Directions for this task: The expected output is every line from the one containing "Click message icon for Emmanuel Frost row" to the end of the data below, exactly, and no other line.

[Provided information — start]

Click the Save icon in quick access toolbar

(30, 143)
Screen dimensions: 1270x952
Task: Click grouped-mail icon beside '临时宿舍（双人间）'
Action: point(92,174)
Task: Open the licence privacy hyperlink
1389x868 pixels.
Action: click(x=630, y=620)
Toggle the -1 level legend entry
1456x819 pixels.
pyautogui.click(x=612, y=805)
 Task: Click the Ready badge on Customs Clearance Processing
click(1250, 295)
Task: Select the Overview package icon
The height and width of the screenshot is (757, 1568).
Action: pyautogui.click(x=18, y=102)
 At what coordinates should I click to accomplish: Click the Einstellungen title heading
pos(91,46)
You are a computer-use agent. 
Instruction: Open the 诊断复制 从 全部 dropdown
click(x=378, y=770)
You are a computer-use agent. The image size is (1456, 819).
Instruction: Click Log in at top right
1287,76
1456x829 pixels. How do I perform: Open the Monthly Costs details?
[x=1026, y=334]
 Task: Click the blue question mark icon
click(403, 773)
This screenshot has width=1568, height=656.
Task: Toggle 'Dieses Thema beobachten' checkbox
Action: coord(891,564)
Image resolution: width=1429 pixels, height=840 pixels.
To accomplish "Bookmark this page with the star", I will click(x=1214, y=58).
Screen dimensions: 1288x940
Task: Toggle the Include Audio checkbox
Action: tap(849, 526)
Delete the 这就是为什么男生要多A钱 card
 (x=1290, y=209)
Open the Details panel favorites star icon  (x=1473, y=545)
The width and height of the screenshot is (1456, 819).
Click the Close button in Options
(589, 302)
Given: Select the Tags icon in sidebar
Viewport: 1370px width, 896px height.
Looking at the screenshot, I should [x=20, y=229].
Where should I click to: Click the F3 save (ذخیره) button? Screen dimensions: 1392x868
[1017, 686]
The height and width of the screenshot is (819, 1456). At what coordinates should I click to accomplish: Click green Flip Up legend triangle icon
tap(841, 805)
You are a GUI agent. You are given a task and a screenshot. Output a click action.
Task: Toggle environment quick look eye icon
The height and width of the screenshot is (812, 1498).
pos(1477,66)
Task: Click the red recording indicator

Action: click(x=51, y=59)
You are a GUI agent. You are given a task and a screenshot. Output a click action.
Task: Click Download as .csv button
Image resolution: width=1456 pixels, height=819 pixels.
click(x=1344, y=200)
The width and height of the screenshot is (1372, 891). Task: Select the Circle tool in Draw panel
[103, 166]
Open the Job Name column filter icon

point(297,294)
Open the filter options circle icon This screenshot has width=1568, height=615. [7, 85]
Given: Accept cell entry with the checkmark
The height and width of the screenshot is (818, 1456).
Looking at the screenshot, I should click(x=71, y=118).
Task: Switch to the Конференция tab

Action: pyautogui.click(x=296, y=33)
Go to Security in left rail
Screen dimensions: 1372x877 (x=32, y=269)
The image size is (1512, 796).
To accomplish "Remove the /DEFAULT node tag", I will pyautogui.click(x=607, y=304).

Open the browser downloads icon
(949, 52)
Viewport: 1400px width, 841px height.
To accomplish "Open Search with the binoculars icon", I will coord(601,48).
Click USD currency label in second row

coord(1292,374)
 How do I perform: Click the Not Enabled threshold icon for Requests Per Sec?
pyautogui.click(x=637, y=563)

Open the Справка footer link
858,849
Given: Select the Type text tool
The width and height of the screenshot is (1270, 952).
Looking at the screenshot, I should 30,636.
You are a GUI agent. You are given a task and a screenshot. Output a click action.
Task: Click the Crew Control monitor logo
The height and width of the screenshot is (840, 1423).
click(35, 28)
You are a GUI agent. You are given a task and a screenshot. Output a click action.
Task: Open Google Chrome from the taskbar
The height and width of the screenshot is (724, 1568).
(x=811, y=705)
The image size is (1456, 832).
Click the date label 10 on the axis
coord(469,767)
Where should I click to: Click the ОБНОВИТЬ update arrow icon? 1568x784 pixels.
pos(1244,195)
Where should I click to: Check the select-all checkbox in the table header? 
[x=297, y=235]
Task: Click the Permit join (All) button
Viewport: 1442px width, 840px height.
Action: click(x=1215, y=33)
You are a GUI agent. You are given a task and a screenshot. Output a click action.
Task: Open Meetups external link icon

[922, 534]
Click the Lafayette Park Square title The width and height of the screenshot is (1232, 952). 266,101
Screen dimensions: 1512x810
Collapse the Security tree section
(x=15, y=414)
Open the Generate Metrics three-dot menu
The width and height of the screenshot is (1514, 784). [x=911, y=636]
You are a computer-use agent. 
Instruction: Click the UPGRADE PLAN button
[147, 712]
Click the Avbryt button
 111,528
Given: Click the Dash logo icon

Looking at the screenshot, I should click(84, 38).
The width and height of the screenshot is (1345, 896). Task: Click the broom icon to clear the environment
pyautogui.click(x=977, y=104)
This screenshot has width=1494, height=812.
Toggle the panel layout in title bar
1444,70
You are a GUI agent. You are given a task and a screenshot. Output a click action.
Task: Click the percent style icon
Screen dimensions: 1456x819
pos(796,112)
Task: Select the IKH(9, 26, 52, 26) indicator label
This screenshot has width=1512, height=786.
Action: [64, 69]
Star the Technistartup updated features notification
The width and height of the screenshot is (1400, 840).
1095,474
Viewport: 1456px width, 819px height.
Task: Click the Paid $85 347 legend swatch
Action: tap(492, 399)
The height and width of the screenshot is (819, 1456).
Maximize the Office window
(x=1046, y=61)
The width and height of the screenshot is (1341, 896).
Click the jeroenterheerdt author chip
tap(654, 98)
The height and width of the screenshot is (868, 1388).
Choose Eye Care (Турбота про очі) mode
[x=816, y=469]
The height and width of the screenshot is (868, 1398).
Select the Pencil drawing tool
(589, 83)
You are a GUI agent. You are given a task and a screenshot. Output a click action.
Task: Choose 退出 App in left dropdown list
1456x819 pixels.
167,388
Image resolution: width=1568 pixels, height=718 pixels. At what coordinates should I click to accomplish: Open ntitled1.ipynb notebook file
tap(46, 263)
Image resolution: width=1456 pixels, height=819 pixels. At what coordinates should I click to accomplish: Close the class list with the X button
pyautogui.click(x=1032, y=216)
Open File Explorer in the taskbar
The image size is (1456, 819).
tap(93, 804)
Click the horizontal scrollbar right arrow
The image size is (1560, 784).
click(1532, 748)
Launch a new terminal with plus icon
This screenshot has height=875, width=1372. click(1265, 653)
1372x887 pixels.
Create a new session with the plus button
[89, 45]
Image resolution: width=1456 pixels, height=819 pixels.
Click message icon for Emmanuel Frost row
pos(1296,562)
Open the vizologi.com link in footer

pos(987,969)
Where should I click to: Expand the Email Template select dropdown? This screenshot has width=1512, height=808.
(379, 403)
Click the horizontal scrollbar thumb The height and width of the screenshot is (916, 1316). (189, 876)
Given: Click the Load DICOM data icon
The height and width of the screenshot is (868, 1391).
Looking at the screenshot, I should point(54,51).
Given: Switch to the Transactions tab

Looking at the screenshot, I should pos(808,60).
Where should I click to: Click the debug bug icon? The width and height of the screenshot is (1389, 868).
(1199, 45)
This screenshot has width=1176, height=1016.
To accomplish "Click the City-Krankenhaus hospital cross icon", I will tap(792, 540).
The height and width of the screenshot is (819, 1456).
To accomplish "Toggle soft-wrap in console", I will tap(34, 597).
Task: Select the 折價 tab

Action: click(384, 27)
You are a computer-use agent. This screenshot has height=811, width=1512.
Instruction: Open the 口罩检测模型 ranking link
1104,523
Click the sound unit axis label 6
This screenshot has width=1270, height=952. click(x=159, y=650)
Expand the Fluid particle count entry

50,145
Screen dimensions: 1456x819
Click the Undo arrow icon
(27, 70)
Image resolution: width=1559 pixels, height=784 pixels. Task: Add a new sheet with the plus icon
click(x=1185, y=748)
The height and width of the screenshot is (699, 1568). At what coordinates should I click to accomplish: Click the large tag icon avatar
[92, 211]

[Provided information — finish]

Written response:
Click message icon for Emmanuel Frost row
pos(1296,562)
Open the vizologi.com link in footer

pos(987,969)
Where should I click to: Expand the Email Template select dropdown? This screenshot has width=1512, height=808.
(379, 403)
Click the horizontal scrollbar thumb The height and width of the screenshot is (916, 1316). (189, 876)
Given: Click the Load DICOM data icon
The height and width of the screenshot is (868, 1391).
Looking at the screenshot, I should point(54,51).
Given: Switch to the Transactions tab

Looking at the screenshot, I should pos(808,60).
Where should I click to: Click the debug bug icon? The width and height of the screenshot is (1389, 868).
(1199, 45)
This screenshot has width=1176, height=1016.
To accomplish "Click the City-Krankenhaus hospital cross icon", I will tap(792, 540).
The height and width of the screenshot is (819, 1456).
To accomplish "Toggle soft-wrap in console", I will tap(34, 597).
Task: Select the 折價 tab

Action: click(384, 27)
You are a computer-use agent. This screenshot has height=811, width=1512.
Instruction: Open the 口罩检测模型 ranking link
1104,523
Click the sound unit axis label 6
This screenshot has width=1270, height=952. click(x=159, y=650)
Expand the Fluid particle count entry

50,145
Screen dimensions: 1456x819
Click the Undo arrow icon
(27, 70)
Image resolution: width=1559 pixels, height=784 pixels. Task: Add a new sheet with the plus icon
click(x=1185, y=748)
The height and width of the screenshot is (699, 1568). At what coordinates should I click to accomplish: Click the large tag icon avatar
[92, 211]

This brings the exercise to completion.